PROMPT: Please repeat exactly the lines from the one containing "Click the info icon in top right" through the last line of the records below, leaving out any pictures.

[Stored data]
-- Opening Marker --
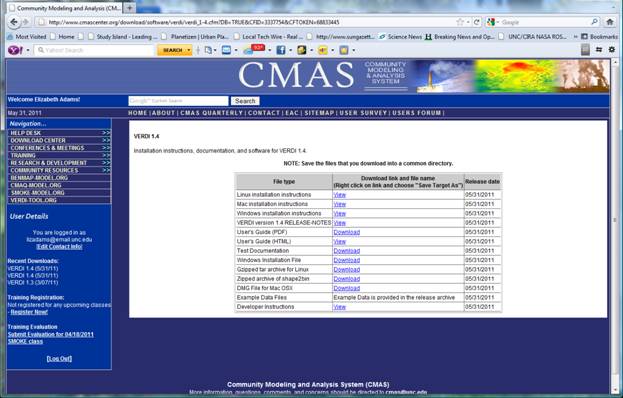Expand the HELP DESK navigation submenu
The image size is (623, 398).
pos(106,133)
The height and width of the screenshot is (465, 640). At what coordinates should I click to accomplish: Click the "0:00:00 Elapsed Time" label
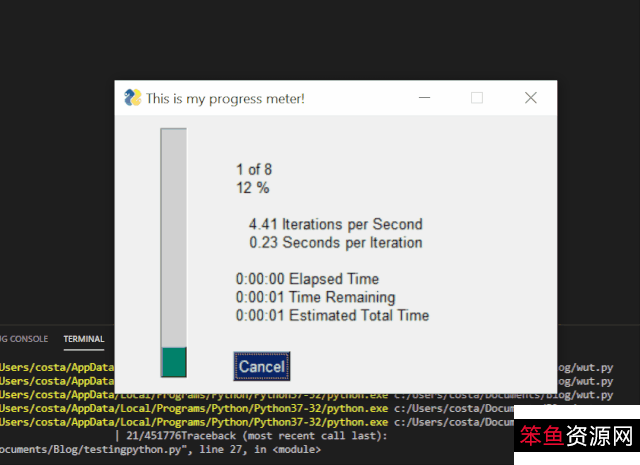coord(307,279)
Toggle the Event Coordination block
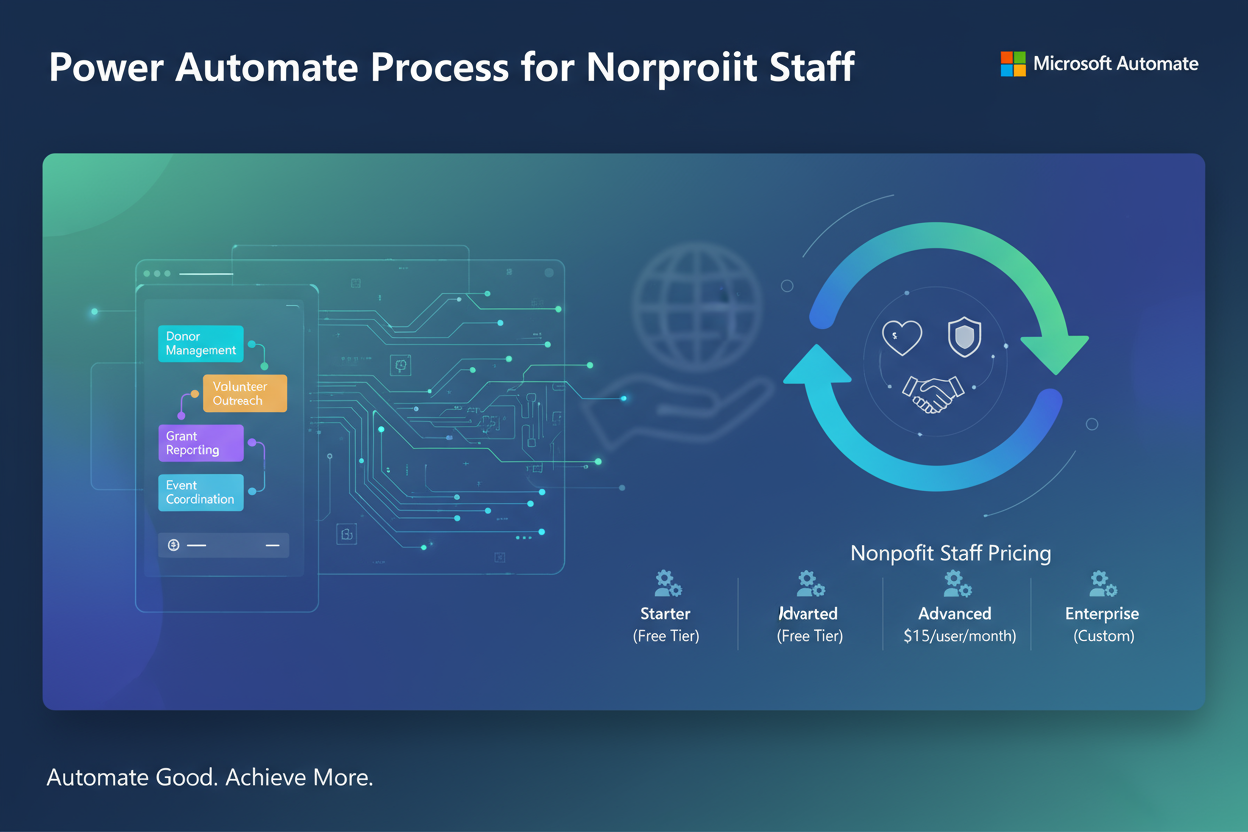 200,492
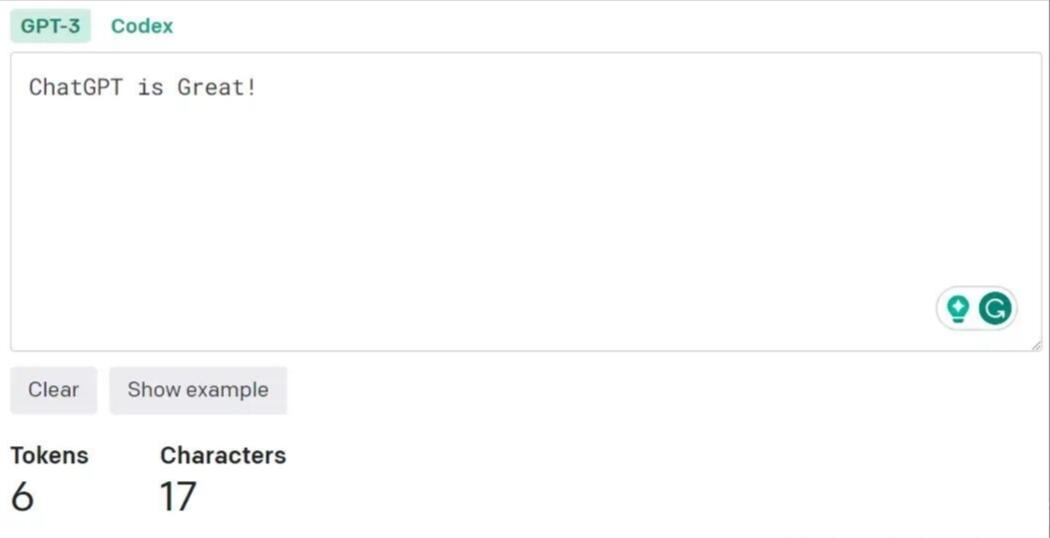
Task: Switch to the GPT-3 tab
Action: (x=50, y=26)
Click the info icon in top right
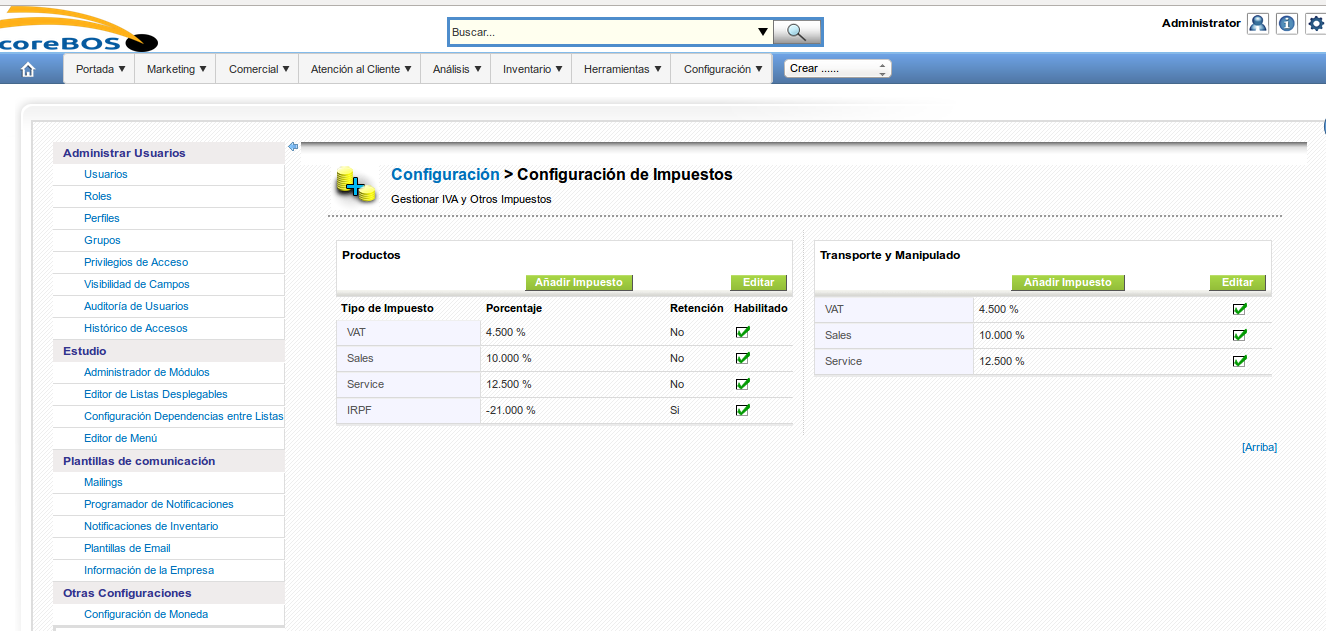 (1286, 23)
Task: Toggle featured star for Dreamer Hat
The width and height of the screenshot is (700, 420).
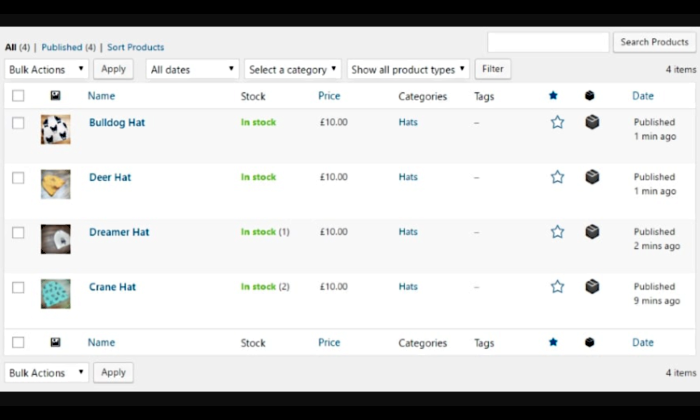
-- Closing Marker --
ANSWER SPACE:
Click the info icon in top right
 (1286, 23)
Task: Toggle featured star for Dreamer Hat
The width and height of the screenshot is (700, 420).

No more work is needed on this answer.